(Stored data entries)
◇ ◇ ◇ ◇
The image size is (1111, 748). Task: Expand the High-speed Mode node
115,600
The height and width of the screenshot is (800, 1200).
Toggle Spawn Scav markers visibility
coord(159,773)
◇ ◇ ◇ ◇
_Exercise brief_: All entries must be repeated exactly.

_Result of this exercise_:
The image size is (1111, 748). Task: Expand the High-speed Mode node
115,600
The height and width of the screenshot is (800, 1200).
Toggle Spawn Scav markers visibility
coord(159,773)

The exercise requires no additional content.